__EXERCISE GOAL__: Please reproduce the material below word for word, from the line containing "The width and" through the end of the material, leaving out any pictures.

Data items:
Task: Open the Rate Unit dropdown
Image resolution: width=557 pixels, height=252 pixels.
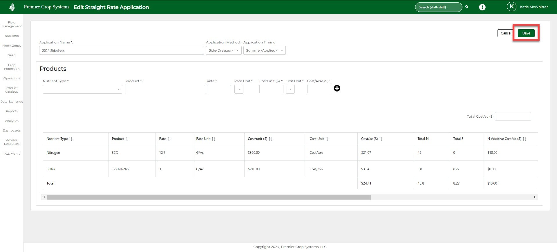Action: (x=239, y=89)
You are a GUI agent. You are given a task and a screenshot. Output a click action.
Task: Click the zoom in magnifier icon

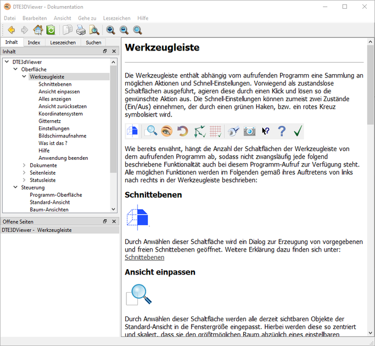(111, 30)
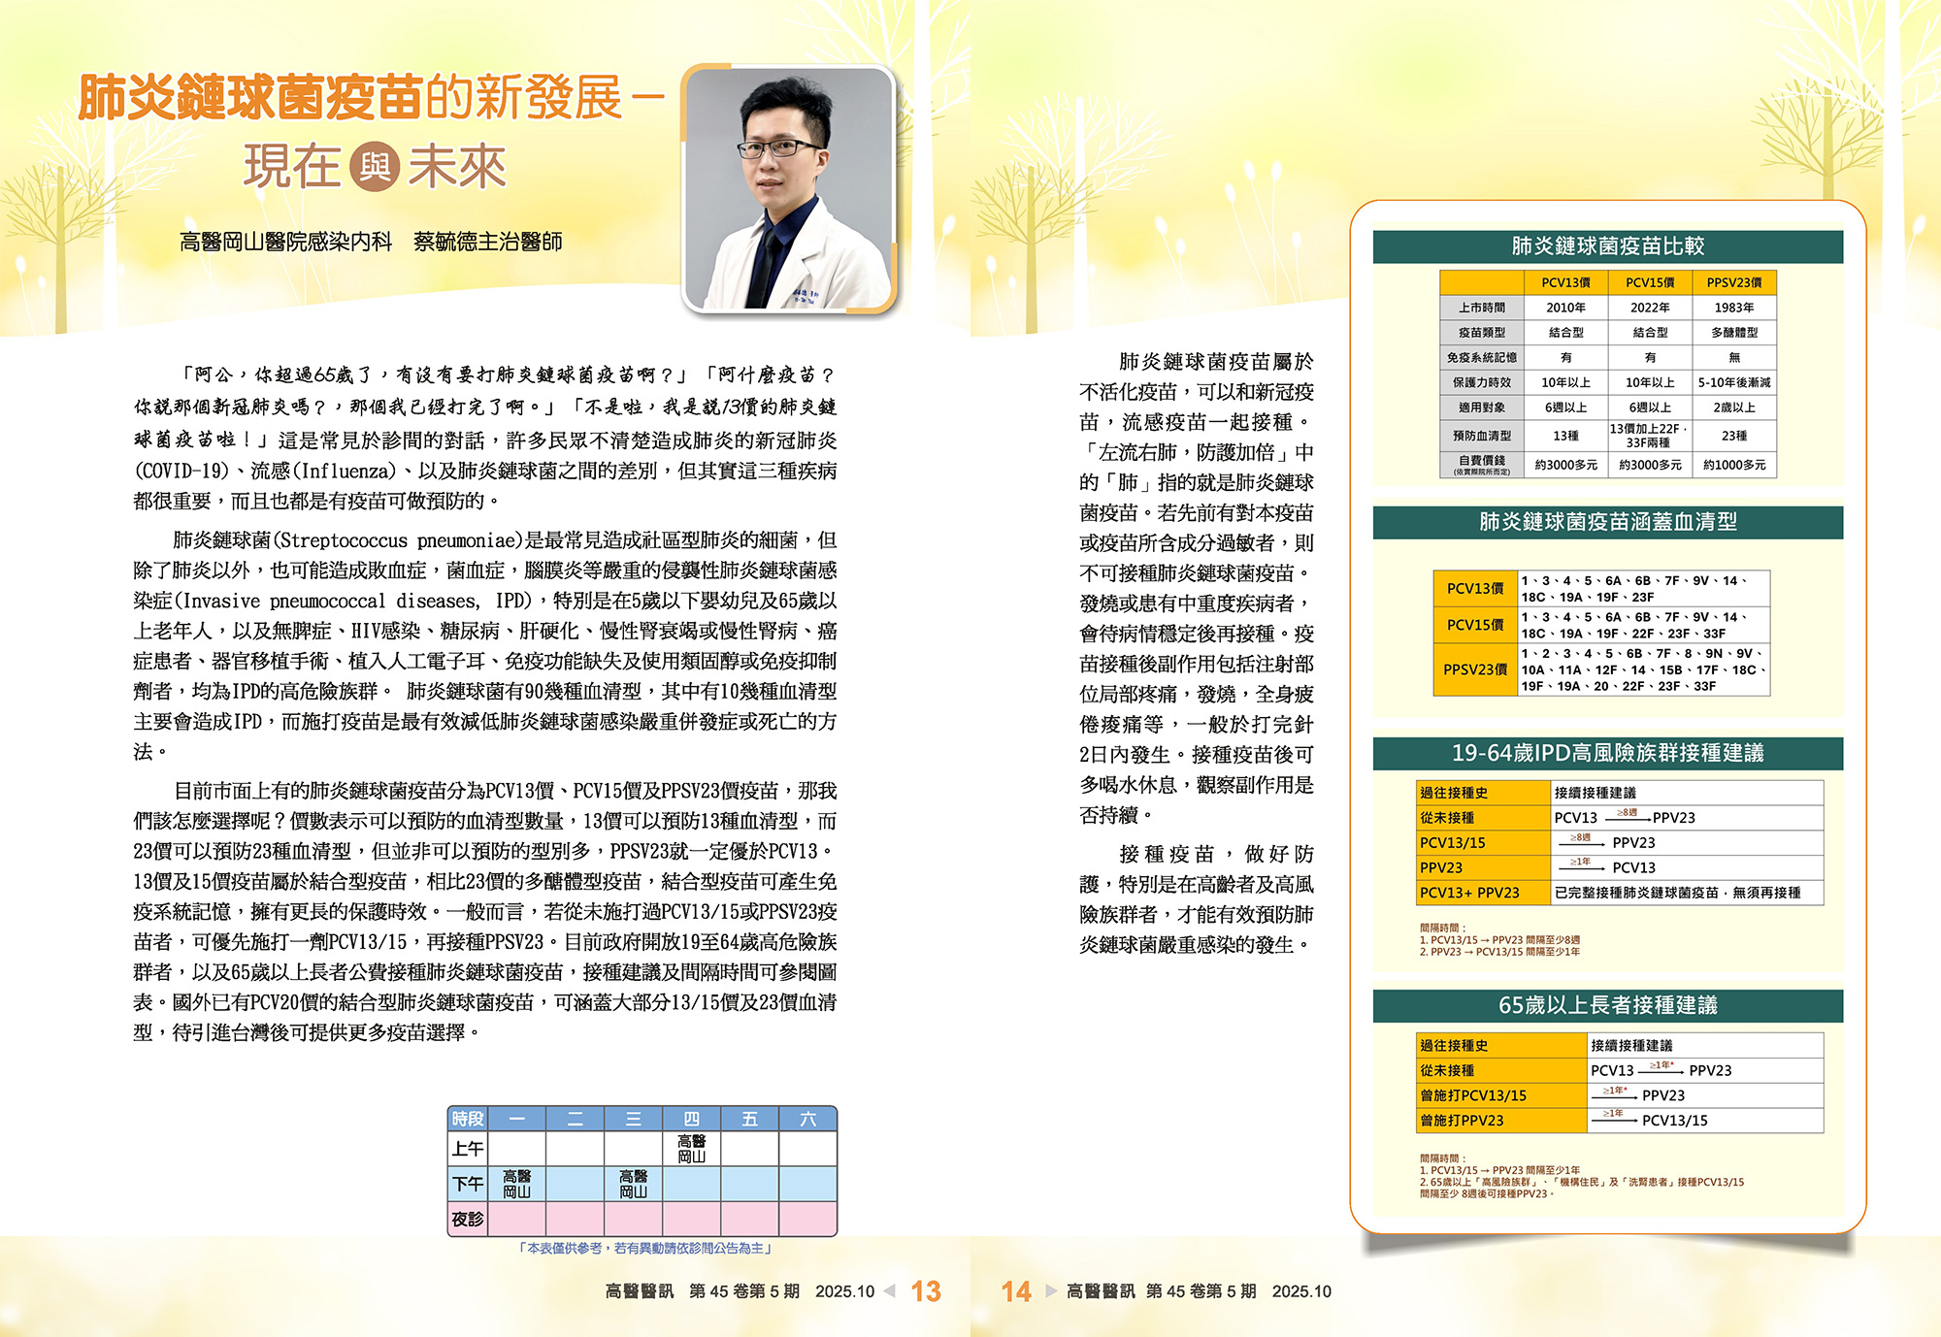This screenshot has height=1337, width=1941.
Task: Click the PCV15價 column header cell
Action: (1650, 282)
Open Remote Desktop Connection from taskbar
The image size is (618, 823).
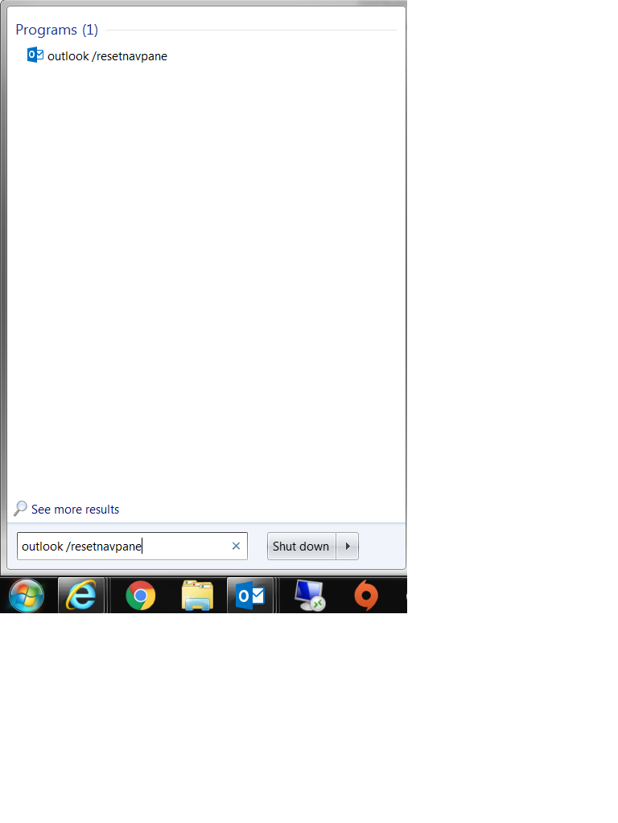pos(309,596)
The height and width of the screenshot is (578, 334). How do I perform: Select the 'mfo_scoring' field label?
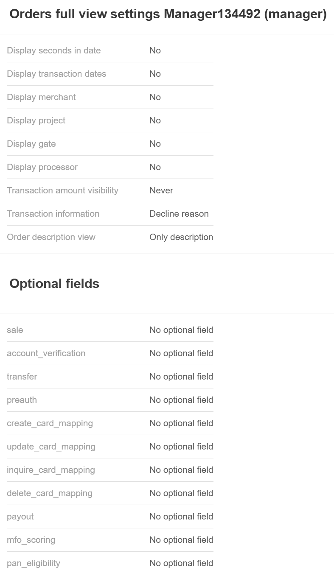coord(31,540)
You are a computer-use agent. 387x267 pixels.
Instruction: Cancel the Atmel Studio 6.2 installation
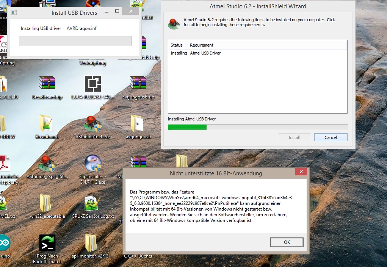pos(331,137)
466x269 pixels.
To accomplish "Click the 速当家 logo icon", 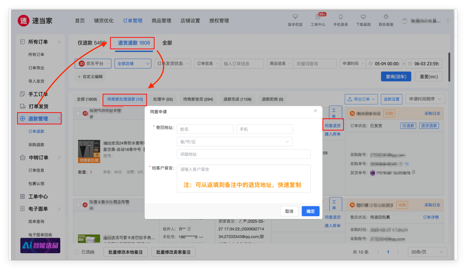I will 24,21.
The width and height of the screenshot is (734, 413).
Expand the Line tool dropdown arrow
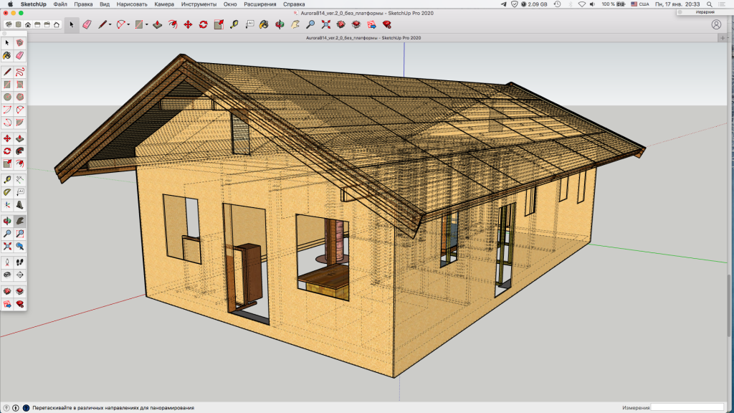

__SOLUTION FOR THIS PROBLEM__:
The width and height of the screenshot is (734, 413).
Expand the Line tool dropdown arrow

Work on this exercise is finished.